EPFL's Pattern Classification and Machine Learning first course project

Primary LanguageMatlab

ml-project-1

EPFL's Pattern Classification and Machine Learning first course project

Team members

  • Jade Copet
  • Merlin Nimier-David
  • Krishna Sapkota

The project was designed by Prof. Emtiyaz & TAs. Some ML methods and helper functions were provided by the teaching team.

Project structure

We provide the full project folder.
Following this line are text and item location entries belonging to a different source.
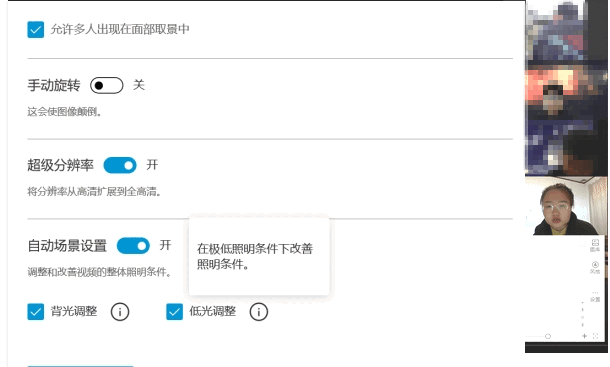The width and height of the screenshot is (610, 367).
Task: Click the focus frame icon at bottom right
Action: [x=595, y=336]
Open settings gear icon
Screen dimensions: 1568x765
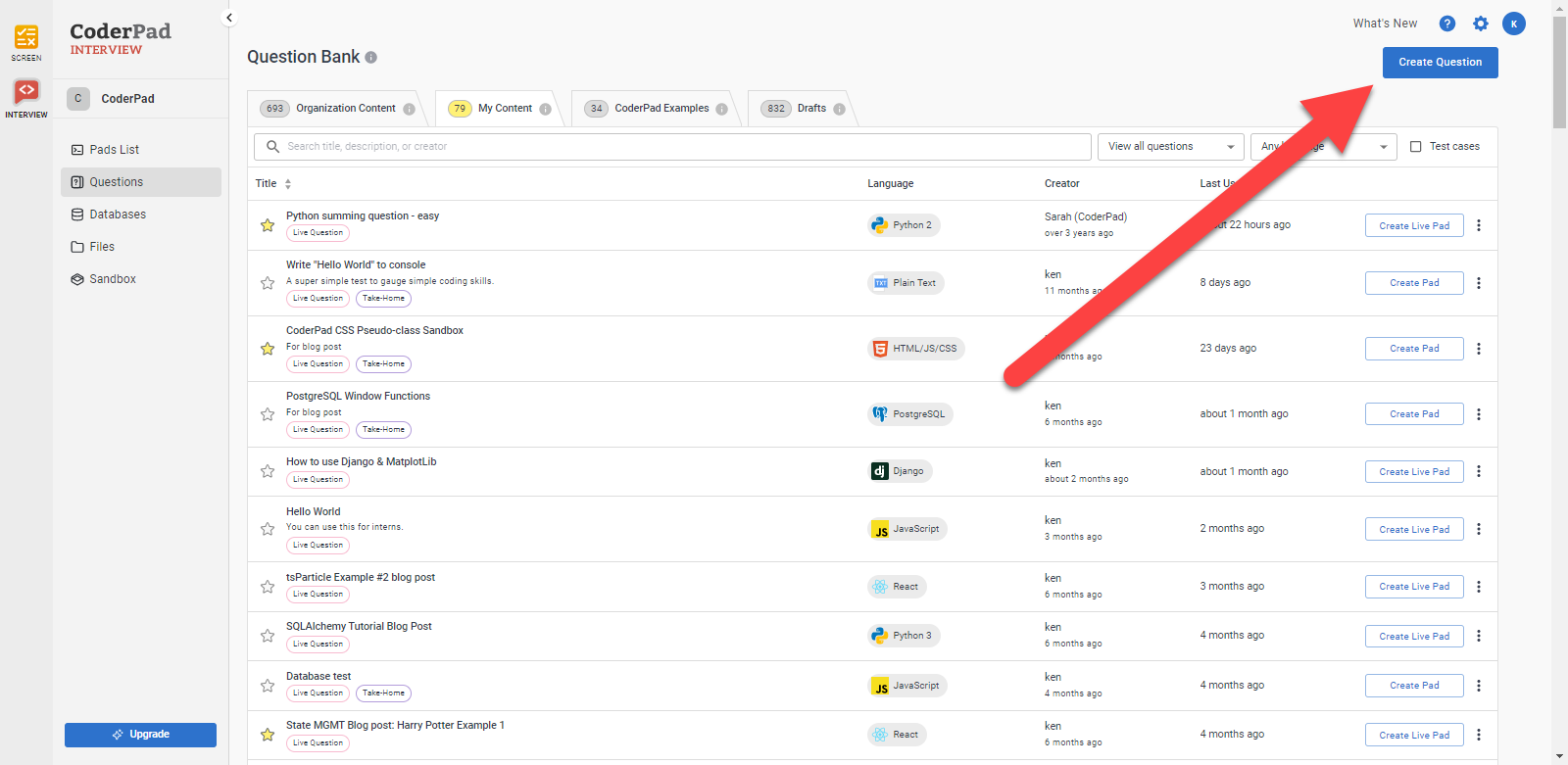[1480, 24]
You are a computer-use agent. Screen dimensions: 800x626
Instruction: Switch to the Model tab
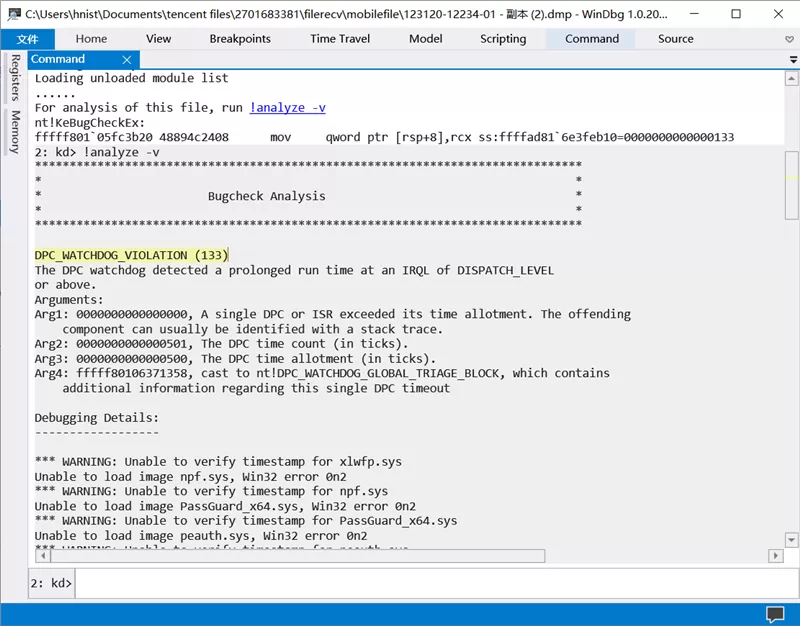tap(426, 39)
The most relevant files are located in:

  • src: the machine learning methods used to train model parameters
  • results: the CSV outputs
  • report: the report PDF and LaTeX source
  • exploration: preliminary data analysis scripts developed to get ahold of the datasets
  • regression and classification: dataset-specific scripts used to optimize expected test error (i.e. train the best model).

Project's TODO

Data pre-processing

  • Try ridge regression on several seeds for different degrees and plot + check stability
  • Select a few degrees and do cross validation. (Selected degree 4 and output cool boxplots)
  • Try removing more features + compare stability with different methods and do cool boxplots. (Didn't seem to help)
  • Try increasing seeds number

ML methods

  • beta = leastSquaresGD(y,tX,alpha): Least squares using gradient descent (alpha is the step-size)
  • beta = leastSquares(y,tX): Least squares using normal equations
  • beta = ridgeRegression(y,tX, lambda): Ridge regression using normal equations (lambda is the regularization coefficient)
  • beta = logisticRegression(y,tX,alpha): Logistic regression using gradient descent or Newton's method (alpha is the step size, in case of gradient descent)
  • beta = penLogisticRegression(y,tX,alpha,lambda): Penalized logistic regression using gradient descent or Newton's method (alpha is the step size for gradient descent, lambda is the regularization parameter)
  • Implement cross-validation for ridge regression
  • Implement cross-validation for penalized logistic regression
  • Implement generic cross-validation to estimate test and train error for each method

Regression dataset

  • Learn a classifier to separate the two data models
  • Minimize the train and test error
  • Check the stability of the results
  • Output predictions to CSV
  • Update report with our results

Classification dataset

  • Verify / debug automatic penalized logistic regression
  • Minimize the train and test error
  • Check the stability of the results
  • Output predictions to CSV
  • Update report with our results

Predictions

  • predictions_regression.csv: Each row contains prediction yhatn for a data example in the test set
  • predictions_classification.csv: Each row contains probability p(y=1|data) for a data example in the test set
  • test_errors_regression.csv: Report RMSE for methods "leastSquaresGD", leastSquares", "ridgeRegression"
  • test_errors_classification.csv: Report RMSE, 0-1 loss and log-loss for methods "logisticRegression", "penLogisticRegression"

Report

  • Produce figures for the regression dataset
  • Report work done for the regression dataset and the corresponding results
  • Produce figures for the classification dataset
  • Double-check all figures for labels (on each axis and for the figure itself)
  • Clear conclusion and analysis of the results for each dataset
  • Include complete details about each algorithm (lambda values, number of folds, number of trials, etc)
  • What worked and what did not? Why do you think are the reasons behind that?
  • Why did you choose the method that you chose?